Rubén; Nacho Vidal, David García, Hernández, Estupiñán; Roberto Torres (Brandon, n.87), Moncayola, Brasanac, Rober Ibáñez; Chimy Ávila (Juan Villar, m.80) y Marc Cardona (Rubén García, m.66).

0 Eibar

Dmitrovic; Tejero, Oliveira, Sergio Álvarez, Arbilla (Pedro León, m.87); Orellana (Edu Expósito, m.67), Pape Diop, Escalante, De Blasis; Sergi Enrich (Charles, m.63) y Kike García.

Árbitro:
Medié Jiménez (Comité Catalán), asistido por Barranco Trejo y Méndez Mateo. Mostró tarjeta amarilla a Nacho Vidal, Chimy Ávila, Brasanac y David García por parte de Osasuna y a Sergio Álvarez, Oliveira, Charles y Arbilla por parte del Eibar.
Incidencias:
Partido correspondiente a la segunda jornada de la Liga Santander disputado en el estadio El Sadar, con 13.978 espectadores.

Al menos, el planteamiento del técnico sí deparó mejores sensaciones en materia defensiva. Pese a que los apuros que provocó un eléctrico Chimy Ávila desde el mismo arranque de partido hicieron temer lo peor, Paulo y Sergio se fueron asentando como un dúo solidario y bien compenetrado, y Arbilla y Tejero funcionaban bien en las labores de escolta, aunque los problemas que se le fueron acumulando al madrileño en la recta final de la primera mitad fueron aprovechados por Osasuna para protagonizar sus minutos más incisivos del partido.

Capa de súper héroe

Fue entonces cuando Dmitrovic, siempre muy atento, se enfundó su capa al desviar a córner con la punta de los dedos un disparo muy lejano pero también muy ajustado al palo de Brasanac. No pudo parar en cambio el remate de cabeza que Chimy Ávila le coló justo un minuto después, pero afortunadamente, la acción fue invalidada por el árbitro por un fuera de juego muy al límite del argentino.

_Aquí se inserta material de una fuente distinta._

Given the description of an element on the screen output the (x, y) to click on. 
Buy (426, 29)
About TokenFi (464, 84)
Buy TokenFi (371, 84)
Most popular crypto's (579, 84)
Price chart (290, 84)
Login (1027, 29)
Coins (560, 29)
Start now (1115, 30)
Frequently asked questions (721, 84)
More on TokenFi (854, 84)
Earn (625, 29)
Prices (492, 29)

Pero tras una primera parte en la que el Eibar solo había conseguido generar peligro por medio de un par de saques de esquina botados por Orellana, la segunda parte arrancó con un centro de De Blasis al segundo palo al que ni Enrich ni Kike García consiguieron llegar. No era mucho, pero al menos algo a lo que agarrarse.

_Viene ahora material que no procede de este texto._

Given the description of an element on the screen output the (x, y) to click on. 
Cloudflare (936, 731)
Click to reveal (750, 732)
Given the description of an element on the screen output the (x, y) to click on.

Y mientras al Eibar le costó un mundo crear su primera ocasión, el equipo rojillo replicó con un rápido contragolpe conducido por el ex armero Cardona, que le sirvió un balón de oro a Chimy Ávila. El ariete argentino superó a toda la zaga, pero no a Dmitrovic, que impidió que la grada celebrara un gol que ya estaban cantando. Esa parada dio alas a sus compañeros, que exprimieron sus fuerzas para cercar hasta el final el marco navarro, pero no hubo puntería.